Corresponding Author

Zenzo Isogai

Division of Dermatology, Department of Advanced Medicine, National Center for Geriatrics and Gerontology, Aichi, Japan

Correspondence: Zenzo Isogai, M.D., Ph.D., Division of Dermatology, Department of Advanced Medicine, National Center for Geriatrics and Gerontology, 7-430 Morioka-cho, Obu, Aichi 474-8511, Japan. Email: [email protected]Search for more papers by this author
First published: 14 September 2015
Citations: 13

Abstract

Drug-induced akinesia is a potential cause of pressure ulcers.

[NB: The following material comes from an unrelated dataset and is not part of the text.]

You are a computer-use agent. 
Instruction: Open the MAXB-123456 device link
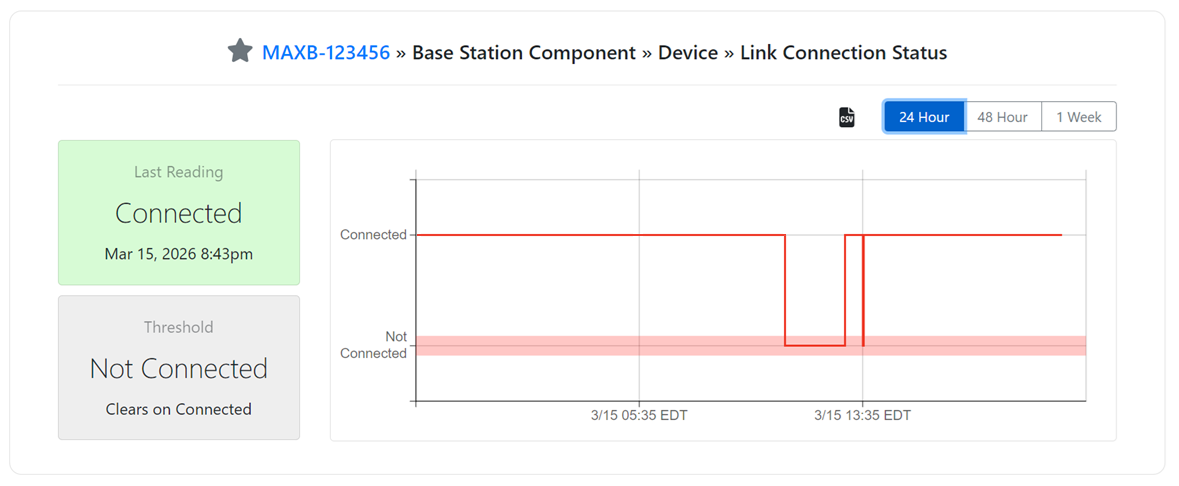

However, pressure ulcers that are caused by drug-induced akinesia are not considered an adverse drug reaction (ADR). We propose that drug-induced pressure ulcers (DIPU) are pressure ulcers that are caused by an external force that is experienced after drug administration, and we considered resolution of these ulcers after drug discontinuation to be a supportive finding. In this report, we reviewed the medical records of pressure ulcer cases from a 300-bed hospital. Among 148 patients, four patients with pressure ulcers met the criterion for DIPU. In these cases, the suspected DIPU were related to treatment with olanzapine, fluvoxamine, valproic acid, clotiazepam, triazolam and rilmazafone. These drugs were administrated to manage the patients' behavioral and psychological symptoms that accompanied dementia. The DIPU in these patients were categorized as stage IV according to the National Pressure Ulcer Advisory Panel criteria. Discontinuation of the causal drugs led to significant improvements or complete healing of the pressure ulcers, and the patients subsequently recovered their mobility. Therefore, we propose that DIPU are potential ADR that have been overlooked in clinical practice. Thus, recognition of DIPU as an ADR may be important in preventing and appropriately managing pressure ulcers among elderly patients.